В глазах Матвея не было понимания и сочувствия. Он смотрел на нее с жалостью. Разве что не гладил по голове.
— Мам, равновесия не бывает, ты не знала? Равновесие — это равная скорость протекания прямого и обратного процесса.
— Откуда ты такой умный на мою голову взялся, — проворчала Елена Михайловна. Меньше всего на свете ей хотелось дискутировать на тему определений. Больше всего на свете ей хотелось найти ту, которая искалечила ее сына и отрезать голову ей. Что такого они делают с людьми, что они за несколько часов превращаются в таких вот, совершенно чужих, зомбированных существ, отрицающих все, в чем они были воспитаны.
— Слушай, мам, так я и не понял, почему ты волнуешься, — вдруг прервал ее размышления Матвей. — Если я охотник, то нож сломается и все. Я же не этот… как вы там их называете. Почему я должен умереть?
— Потому что сейчас ты — такой как они. Она изменила тебя. Превратила в свое подобие. Говорят, им достаточно прикоснуться, чтобы заживить раны, остановить кровь, вернуть зрение или навсегда избавить от хромоты…
— Ерунда все это. Она не останавливала мне кровь прикосновением, она держала бинт, пока кровь не перестала идти.

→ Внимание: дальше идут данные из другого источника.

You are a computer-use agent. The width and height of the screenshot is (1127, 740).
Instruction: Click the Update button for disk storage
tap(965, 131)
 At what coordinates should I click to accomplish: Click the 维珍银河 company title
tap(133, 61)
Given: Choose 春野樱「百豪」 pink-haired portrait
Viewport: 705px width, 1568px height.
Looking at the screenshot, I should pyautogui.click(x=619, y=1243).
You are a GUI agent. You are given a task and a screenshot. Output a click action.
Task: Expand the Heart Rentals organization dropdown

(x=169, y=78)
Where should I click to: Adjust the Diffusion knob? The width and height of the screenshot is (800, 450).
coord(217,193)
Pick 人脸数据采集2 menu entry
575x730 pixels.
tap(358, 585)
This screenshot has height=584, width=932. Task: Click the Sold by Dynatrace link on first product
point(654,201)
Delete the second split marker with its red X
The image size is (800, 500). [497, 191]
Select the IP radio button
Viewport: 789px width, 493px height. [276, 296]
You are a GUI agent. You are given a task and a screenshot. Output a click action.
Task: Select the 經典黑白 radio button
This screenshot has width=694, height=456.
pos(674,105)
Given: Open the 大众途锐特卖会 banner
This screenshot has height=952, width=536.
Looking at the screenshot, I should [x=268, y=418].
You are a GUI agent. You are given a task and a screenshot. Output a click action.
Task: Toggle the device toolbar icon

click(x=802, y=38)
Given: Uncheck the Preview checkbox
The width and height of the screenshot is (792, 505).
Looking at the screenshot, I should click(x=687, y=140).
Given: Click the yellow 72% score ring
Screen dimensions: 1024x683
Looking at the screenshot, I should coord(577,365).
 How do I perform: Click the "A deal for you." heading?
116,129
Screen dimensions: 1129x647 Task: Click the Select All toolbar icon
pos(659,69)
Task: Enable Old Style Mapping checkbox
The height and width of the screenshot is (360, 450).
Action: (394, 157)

— Ну, может, она делает это словами, — дернула плечами Елена Михайловна, — откуда мне знать, как они делают это с живыми людьми. Я, знаешь ли, никогда не разговаривала с живыми эльфами. Но я вижу тебя и понимаю, что сильно недооценивала слухи, которые о них ходят. Надо было верить всему и запоминать даже самые нелепые истории.
— Да что же со мной не так?
— А ты не чувствуешь?
Он покачал головой из стороны в сторону.
— Не чувствую. Какой я был, таким я и остался…
— Ты иначе пахнешь. Ты не злишься. Я тебя несколько раз оскорбила, ты даже не заметил. Ты заботишься обо мне, хотя раньше никогда так не делал.
— И тебе за это все хочется меня убить?
— Пока нет. Но я не знаю, что будет, когда перестройка закончится.
Матвей пожал плечами.
— Поживем — увидим. Ты отцу хотела позвонить — так звони. А то через час он на работу уйдет.
— А ты смотри мне, не засыпай!
— Хорошо, — ответил Матвей и улыбнулся.
— И что ты мне предлагаешь? — разговор тянулся непростительно долго, Елена Михайловна уже начала посматривать в сторону кухни. К сожалению, телефон здесь был старый, из тех, которые не взять в руку и не пойти в другую комнату, нужно было стоять, будто привязанный к аппарату. И это Елену Михайловну раздражало тоже.